● **Task brief**: Exact reproduction is needed for the lines from the one with "Task: Click Q3 column header in Bitcoin table" to the end of the listing below, and for no other lines.
· · · · ·
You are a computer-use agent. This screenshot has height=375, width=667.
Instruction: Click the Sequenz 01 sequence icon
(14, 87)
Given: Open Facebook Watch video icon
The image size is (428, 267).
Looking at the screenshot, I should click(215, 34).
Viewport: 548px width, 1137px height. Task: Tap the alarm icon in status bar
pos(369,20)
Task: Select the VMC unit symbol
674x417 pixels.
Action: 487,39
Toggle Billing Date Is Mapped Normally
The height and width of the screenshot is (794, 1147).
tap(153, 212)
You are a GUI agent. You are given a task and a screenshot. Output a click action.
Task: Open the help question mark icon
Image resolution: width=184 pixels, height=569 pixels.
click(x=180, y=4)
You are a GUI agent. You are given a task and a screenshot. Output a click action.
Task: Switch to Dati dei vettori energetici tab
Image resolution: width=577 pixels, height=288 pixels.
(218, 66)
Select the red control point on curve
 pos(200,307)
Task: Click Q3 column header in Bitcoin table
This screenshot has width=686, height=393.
· · · · ·
● **Answer section**:
Task: Click Q3 column header in Bitcoin table
This screenshot has width=686, height=393.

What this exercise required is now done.